As part of the group’s ongoing “Very Fun Park” event, it has opened the townhouse’s gates to a curious public for the first time in the house’s history.
Fourteen artists have been invited to use the townhouse’s interior — eight rooms and two sitting rooms — and exterior to mount exhibitions.
Despite the artists’ works, the former owner’s occupation can still be felt in the way the rooms have been partitioned off, the occasional sack of medicine and a medical journal or two cluttering the corners of the house.
Stepping through the door, artist Heidi Voet’s rug — “woven” from 3,000 digital watches — can be seen in front of the first- floor fireplace, and as each watch strikes the hour, various works of classical music can be heard resonating from the carpet.
The work of Akiko Ikeda, inspired by pop-up books, features small 3D figurines which have been sculpted from the surfaces of magazines which are scattered around the library, creating the impression of Lilliputians inhabiting the room.

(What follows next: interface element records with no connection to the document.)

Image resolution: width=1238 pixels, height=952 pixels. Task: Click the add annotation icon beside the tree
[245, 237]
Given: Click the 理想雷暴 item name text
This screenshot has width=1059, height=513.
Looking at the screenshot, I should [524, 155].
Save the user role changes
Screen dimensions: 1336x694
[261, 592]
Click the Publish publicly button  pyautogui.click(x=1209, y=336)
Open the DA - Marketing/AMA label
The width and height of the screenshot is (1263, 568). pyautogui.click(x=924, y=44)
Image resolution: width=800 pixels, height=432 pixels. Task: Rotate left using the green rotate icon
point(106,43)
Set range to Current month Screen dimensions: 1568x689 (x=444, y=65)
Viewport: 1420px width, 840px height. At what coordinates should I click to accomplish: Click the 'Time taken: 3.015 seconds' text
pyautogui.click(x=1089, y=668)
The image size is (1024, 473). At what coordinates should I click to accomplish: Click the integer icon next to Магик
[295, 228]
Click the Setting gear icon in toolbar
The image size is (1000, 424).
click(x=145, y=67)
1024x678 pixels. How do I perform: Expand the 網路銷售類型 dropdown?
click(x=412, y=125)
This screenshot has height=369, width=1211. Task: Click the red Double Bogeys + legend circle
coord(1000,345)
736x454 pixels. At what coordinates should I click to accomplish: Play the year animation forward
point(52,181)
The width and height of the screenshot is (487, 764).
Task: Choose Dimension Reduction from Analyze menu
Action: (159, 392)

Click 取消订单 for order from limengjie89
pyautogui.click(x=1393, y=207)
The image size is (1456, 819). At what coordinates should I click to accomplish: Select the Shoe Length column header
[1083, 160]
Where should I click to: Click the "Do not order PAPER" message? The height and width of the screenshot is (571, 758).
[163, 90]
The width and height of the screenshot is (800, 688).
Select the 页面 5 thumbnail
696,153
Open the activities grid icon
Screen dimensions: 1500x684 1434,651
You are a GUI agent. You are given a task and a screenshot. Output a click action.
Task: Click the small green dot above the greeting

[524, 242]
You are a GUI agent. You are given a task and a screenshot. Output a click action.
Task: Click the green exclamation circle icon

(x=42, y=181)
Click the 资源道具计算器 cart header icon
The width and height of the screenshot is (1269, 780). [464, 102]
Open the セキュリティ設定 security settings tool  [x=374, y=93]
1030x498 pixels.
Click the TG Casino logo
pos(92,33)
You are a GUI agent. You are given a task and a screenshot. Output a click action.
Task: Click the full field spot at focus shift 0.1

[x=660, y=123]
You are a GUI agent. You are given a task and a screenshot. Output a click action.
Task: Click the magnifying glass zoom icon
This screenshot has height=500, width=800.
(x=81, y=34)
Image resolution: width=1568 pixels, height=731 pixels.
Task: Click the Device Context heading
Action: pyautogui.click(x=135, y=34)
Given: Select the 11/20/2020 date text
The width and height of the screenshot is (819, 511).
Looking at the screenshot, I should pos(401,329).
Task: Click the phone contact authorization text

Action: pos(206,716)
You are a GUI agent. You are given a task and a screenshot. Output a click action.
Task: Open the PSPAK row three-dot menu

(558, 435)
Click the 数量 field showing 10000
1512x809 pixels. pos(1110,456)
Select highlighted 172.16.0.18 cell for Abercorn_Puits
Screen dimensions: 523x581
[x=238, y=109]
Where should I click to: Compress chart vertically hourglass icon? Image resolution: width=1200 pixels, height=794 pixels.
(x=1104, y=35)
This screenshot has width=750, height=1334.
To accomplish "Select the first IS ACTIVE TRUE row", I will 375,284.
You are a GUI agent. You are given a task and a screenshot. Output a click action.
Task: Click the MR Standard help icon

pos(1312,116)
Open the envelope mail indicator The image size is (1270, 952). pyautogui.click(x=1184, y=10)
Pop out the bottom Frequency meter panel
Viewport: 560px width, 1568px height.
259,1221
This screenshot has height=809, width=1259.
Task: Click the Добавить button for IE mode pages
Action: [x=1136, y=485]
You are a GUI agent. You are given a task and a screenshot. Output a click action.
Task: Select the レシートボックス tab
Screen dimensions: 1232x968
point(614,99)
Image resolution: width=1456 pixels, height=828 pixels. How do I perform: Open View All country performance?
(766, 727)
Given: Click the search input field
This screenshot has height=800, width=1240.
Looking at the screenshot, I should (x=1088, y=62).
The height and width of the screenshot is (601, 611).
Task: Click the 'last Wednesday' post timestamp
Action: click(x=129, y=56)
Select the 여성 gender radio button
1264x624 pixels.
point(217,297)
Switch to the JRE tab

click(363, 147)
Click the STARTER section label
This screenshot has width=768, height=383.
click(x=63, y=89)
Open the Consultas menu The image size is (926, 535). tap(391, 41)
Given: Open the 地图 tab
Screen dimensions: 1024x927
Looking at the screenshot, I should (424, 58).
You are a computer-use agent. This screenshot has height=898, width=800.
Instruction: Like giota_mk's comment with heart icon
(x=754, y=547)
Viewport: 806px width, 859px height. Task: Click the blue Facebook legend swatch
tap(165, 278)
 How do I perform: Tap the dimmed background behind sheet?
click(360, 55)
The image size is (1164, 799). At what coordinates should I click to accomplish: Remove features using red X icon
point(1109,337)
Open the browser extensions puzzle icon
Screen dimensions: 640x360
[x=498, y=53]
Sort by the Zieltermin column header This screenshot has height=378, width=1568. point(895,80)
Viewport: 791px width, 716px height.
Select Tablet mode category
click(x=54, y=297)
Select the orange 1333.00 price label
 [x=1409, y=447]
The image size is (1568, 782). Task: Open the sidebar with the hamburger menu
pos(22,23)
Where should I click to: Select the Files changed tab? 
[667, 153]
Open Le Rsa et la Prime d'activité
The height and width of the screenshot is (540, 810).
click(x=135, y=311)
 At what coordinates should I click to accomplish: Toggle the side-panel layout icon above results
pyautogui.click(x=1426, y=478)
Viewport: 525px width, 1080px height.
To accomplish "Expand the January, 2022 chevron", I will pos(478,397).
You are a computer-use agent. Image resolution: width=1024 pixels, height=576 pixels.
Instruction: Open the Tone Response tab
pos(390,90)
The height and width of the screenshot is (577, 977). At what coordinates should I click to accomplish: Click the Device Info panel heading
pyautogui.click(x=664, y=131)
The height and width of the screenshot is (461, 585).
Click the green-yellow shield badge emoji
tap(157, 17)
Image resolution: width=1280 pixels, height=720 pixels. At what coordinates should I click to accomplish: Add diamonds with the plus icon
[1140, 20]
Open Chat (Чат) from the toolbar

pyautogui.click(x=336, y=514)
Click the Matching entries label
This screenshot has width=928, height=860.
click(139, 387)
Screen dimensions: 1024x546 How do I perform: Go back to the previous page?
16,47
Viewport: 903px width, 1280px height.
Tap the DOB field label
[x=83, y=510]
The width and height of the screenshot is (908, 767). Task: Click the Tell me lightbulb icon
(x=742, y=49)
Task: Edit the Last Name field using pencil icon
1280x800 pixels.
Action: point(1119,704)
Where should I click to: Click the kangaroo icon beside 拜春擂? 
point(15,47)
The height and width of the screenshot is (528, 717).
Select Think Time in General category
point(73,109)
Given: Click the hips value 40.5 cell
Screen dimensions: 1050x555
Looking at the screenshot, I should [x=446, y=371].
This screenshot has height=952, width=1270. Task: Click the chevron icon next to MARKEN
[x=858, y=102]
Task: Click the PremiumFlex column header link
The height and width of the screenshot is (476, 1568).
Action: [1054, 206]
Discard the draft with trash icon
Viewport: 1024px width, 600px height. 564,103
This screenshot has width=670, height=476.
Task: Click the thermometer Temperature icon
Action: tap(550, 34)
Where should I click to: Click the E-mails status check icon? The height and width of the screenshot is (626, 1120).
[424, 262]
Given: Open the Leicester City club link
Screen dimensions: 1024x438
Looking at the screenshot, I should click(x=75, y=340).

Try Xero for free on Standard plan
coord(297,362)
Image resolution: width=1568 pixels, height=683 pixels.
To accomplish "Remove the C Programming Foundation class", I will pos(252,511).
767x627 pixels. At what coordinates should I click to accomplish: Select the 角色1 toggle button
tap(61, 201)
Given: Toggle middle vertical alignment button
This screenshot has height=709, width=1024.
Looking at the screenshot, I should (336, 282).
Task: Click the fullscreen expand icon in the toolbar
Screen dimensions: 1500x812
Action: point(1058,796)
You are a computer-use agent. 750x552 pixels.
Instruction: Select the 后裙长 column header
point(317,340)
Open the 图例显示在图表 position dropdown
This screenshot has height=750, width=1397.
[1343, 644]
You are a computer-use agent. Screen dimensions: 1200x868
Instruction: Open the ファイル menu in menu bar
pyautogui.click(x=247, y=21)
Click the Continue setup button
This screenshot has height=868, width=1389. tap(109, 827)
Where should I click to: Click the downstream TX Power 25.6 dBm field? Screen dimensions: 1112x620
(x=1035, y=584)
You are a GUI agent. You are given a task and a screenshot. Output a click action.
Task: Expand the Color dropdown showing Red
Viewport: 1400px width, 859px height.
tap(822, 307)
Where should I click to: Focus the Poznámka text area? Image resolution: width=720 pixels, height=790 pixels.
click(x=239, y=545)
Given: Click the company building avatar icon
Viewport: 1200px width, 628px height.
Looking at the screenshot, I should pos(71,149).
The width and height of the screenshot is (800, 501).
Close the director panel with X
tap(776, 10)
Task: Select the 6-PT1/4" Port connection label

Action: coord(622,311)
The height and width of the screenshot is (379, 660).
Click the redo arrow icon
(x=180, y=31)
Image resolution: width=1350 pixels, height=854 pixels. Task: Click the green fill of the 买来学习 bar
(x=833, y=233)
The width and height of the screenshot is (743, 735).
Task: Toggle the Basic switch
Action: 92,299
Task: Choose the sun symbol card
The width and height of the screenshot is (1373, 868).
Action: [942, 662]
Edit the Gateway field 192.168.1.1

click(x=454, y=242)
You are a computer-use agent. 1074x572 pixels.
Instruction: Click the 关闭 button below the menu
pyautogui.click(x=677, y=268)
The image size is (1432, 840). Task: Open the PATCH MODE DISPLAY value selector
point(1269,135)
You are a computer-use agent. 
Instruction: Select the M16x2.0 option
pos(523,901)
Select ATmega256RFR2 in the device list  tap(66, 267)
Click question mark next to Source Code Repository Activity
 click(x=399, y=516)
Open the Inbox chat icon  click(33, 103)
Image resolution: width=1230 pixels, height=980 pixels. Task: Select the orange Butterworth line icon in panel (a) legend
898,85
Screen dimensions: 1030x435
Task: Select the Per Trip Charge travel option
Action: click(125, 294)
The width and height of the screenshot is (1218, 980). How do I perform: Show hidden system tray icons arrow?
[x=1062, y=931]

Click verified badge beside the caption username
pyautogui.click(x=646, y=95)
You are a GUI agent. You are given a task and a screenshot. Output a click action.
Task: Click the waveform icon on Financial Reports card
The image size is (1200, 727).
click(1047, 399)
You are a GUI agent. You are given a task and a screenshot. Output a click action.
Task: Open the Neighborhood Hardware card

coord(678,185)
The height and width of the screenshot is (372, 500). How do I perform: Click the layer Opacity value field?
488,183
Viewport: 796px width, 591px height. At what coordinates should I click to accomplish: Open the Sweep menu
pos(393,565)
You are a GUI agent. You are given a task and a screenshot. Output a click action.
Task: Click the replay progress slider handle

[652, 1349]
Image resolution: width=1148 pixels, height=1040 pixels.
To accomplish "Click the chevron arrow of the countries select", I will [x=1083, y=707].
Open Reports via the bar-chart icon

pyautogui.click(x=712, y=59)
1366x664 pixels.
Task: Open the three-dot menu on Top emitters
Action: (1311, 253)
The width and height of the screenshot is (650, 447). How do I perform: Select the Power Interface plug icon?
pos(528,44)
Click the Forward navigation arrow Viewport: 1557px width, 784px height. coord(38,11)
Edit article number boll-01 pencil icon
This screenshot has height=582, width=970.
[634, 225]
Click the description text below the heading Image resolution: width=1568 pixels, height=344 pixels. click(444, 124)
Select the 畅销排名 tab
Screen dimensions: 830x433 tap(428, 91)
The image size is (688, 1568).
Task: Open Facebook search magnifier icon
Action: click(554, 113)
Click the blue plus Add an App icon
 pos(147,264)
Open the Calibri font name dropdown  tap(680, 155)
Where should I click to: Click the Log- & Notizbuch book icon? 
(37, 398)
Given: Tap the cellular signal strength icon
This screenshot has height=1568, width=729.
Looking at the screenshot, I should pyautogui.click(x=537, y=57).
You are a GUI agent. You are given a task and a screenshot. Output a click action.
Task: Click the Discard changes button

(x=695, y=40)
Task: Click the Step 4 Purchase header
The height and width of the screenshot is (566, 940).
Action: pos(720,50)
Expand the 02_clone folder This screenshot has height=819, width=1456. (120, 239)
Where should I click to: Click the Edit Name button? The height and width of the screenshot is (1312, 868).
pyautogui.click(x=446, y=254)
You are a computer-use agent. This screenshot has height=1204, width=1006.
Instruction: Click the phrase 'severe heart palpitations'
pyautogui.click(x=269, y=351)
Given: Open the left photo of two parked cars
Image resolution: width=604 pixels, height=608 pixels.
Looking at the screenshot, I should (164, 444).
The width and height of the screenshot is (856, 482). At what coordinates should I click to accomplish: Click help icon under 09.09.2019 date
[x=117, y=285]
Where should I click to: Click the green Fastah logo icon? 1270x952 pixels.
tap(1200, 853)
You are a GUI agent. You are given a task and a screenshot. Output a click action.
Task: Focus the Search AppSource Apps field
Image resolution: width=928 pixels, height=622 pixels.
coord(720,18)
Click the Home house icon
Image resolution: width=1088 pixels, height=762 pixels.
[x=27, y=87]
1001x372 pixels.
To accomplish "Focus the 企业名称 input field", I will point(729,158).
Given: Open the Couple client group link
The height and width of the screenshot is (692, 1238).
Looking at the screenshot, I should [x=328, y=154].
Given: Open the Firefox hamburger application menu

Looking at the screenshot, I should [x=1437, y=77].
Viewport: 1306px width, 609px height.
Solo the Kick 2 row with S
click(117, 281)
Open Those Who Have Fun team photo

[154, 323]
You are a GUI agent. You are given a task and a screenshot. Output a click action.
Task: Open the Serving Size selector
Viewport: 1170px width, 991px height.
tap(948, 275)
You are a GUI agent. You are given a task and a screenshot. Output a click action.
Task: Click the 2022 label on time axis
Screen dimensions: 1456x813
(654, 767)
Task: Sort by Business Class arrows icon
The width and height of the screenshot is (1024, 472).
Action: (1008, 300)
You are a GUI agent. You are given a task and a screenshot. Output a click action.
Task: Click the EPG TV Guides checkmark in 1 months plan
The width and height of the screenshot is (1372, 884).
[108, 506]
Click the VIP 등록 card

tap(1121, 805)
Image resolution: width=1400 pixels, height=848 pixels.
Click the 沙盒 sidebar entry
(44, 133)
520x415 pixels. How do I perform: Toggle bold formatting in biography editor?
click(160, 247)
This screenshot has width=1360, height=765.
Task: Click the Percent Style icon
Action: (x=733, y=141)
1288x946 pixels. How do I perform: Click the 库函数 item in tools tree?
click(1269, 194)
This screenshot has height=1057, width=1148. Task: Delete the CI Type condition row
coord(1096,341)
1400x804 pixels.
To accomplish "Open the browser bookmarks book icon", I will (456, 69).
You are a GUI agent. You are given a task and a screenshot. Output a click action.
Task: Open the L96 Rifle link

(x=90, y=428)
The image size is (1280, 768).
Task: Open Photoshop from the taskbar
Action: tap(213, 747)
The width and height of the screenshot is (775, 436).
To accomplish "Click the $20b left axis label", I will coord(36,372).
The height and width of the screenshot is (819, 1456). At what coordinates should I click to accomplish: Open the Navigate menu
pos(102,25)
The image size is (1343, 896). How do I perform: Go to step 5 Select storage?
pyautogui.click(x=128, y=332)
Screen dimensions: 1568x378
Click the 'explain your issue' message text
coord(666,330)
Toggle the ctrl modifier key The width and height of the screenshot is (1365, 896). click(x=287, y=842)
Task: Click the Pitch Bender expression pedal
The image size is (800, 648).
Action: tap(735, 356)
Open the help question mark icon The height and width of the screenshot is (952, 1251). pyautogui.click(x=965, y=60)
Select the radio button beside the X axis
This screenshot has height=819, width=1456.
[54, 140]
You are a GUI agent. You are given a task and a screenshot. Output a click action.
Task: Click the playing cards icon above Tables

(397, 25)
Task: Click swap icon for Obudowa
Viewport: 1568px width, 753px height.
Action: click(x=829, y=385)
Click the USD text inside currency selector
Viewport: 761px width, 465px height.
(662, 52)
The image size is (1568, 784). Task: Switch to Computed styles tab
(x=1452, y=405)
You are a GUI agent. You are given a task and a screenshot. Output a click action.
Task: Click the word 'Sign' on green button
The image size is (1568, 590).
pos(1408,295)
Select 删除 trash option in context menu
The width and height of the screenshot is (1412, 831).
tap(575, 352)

Ujino, another artist, fashioned the The District of Plywood City for his Rotor series by using a blender, electric drills, guitars and phonograph records.
Kang Ya-chu (康雅筑) recreated a miniature version of the townhouse by weaving together felted wool, hoping to express through the material itself her idea of “home.”
Meanwhile, Hsu Wei-hui (徐薇蕙) created a flower which hangs on the walls of the restroom by intricately lacing facial masks together, hoping to express through the creases and folds in the masks the passage of time. In another series using the same medium, Hsu laced the facial masks into the form of a gun, using the paradox of portraying a firearm — traditionally a masculine symbol — made from a feminine product to symbolize the hidden strengths of women.
The Film of Light by Tao Ya-lun (陶亞倫) attempts to create for his audience the sense of entering an alien dimension through the creation of kaleidoscopic walls of light in a darkened room.
In the courtyard of the townhouse, there sits a spectacular Alice’s Doughnut, under which visitors can sit on a chair. The imagery and name is designed to evoke Wonderland in Lewis Carroll’s Alice’s Adventures in Wonderland.